> _What you have to do_:
Repeat exactly the line with "Task: Reload the page with the refresh icon" and each line after it to the end of the data below; pictures stay out.

****************

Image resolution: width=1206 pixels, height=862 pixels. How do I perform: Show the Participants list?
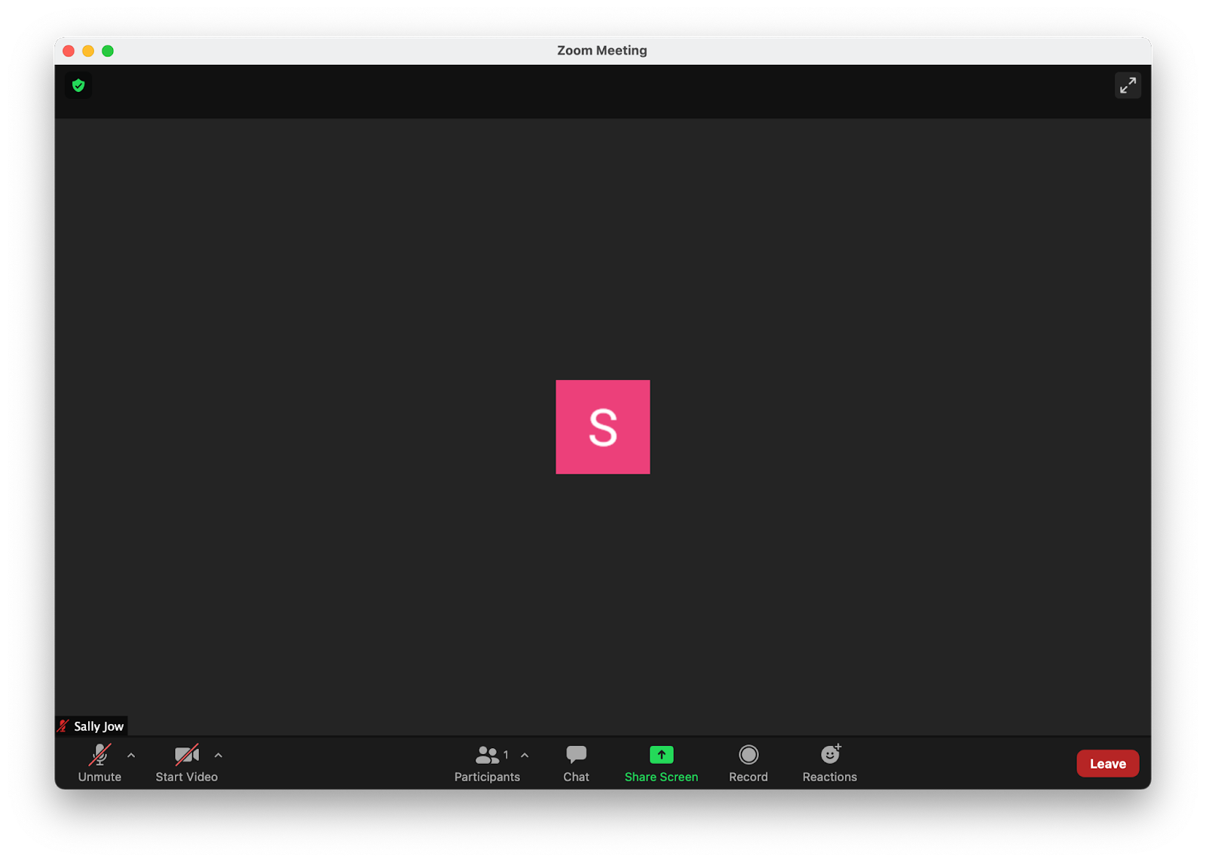pos(487,762)
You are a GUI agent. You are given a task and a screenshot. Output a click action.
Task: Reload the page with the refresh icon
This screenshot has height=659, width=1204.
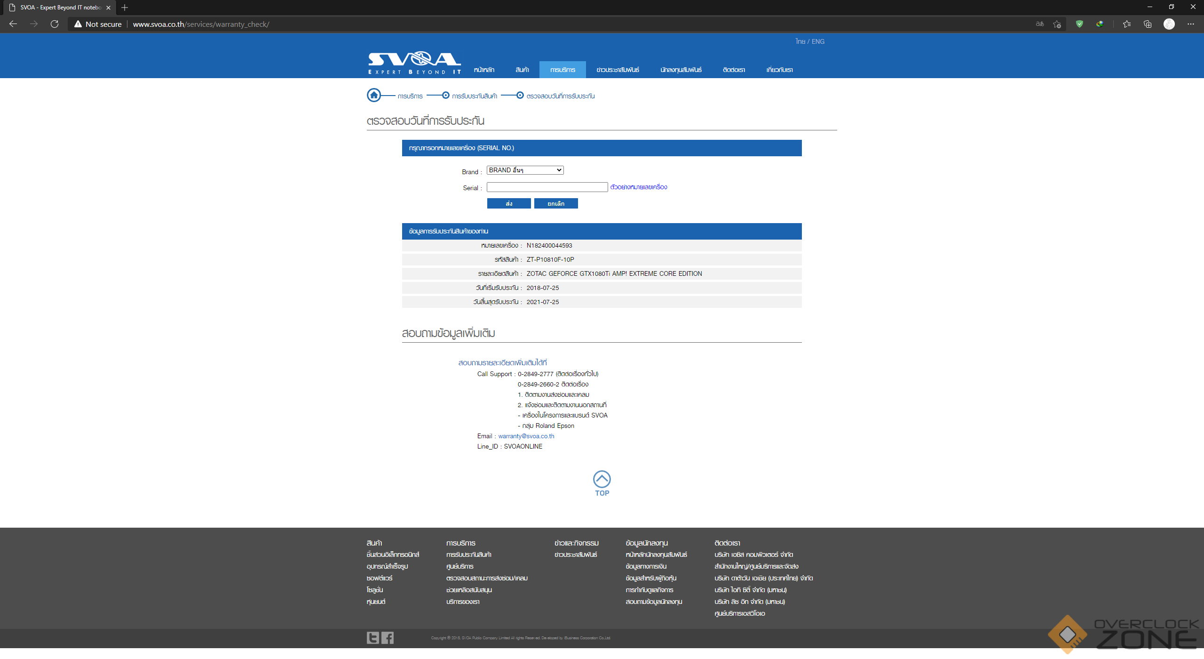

****************

> _Output for this task_:
Task: Reload the page with the refresh icon
This screenshot has height=659, width=1204.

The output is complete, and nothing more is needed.